The demographics of nation’s sheep flock has been redefined dramatically in the past two decades, following the collapse of the reserve price scheme and more recently the burgeoning interest from the Middle East for Australia’s sheepmeat.
Dr Gunning-Trant believed the nation was still in a flock transition phase.
“The industry has moved away from one which produced wool and had much less emphasis on meat production to one which is now positioning itself to effectively deliver to two sources of demand from one animal,” she said.
“Business models are moving increasingly away from a wool or meat framework towards one that is really in the business of producing wool and meat and where the quality of both is equally important.

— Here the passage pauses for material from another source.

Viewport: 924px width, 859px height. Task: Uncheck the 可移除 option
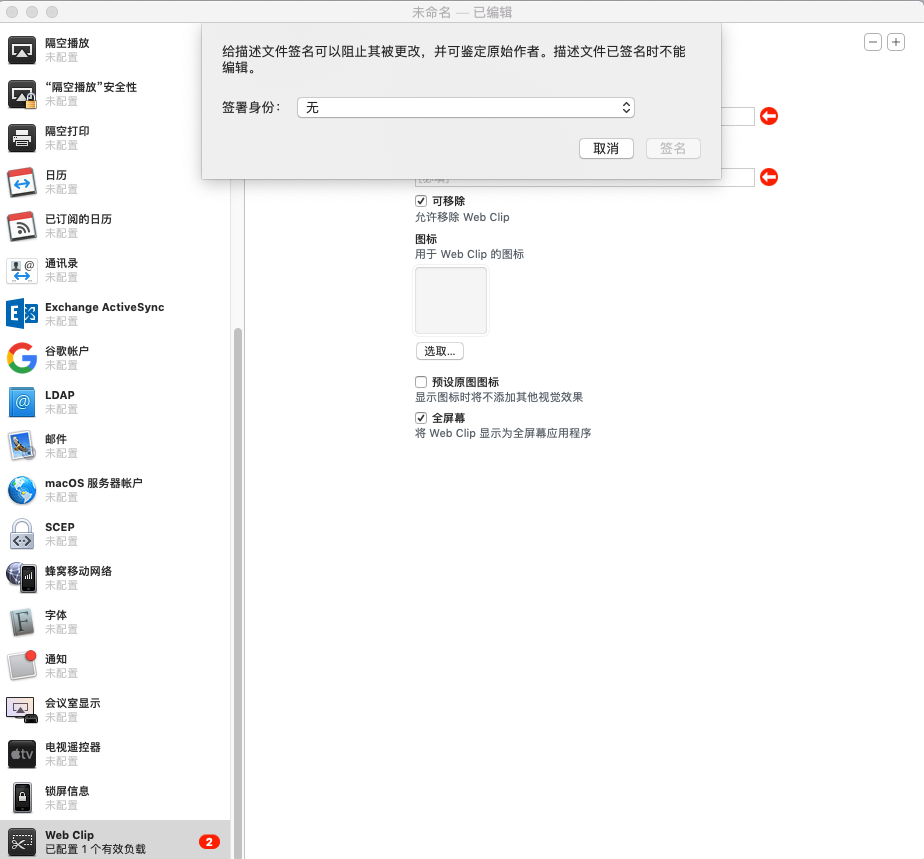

“That doesn't mean there aren't specialists for both wool and meat, but certainly there is a greater focus to the production of both products.”
This year, the eastern market indicator price of wool is forecast to be a about 13pc higher this year, landing at a conservative 1300 cents a kilogram clean.
While a lull in prices was experienced in 2012-13 since then the prices have continue to escalate, which Dr Gunning-Trant said was because of strong demand offsetting the extraordinary high turn-off in lamb slaughter which stemmed from drought conditions.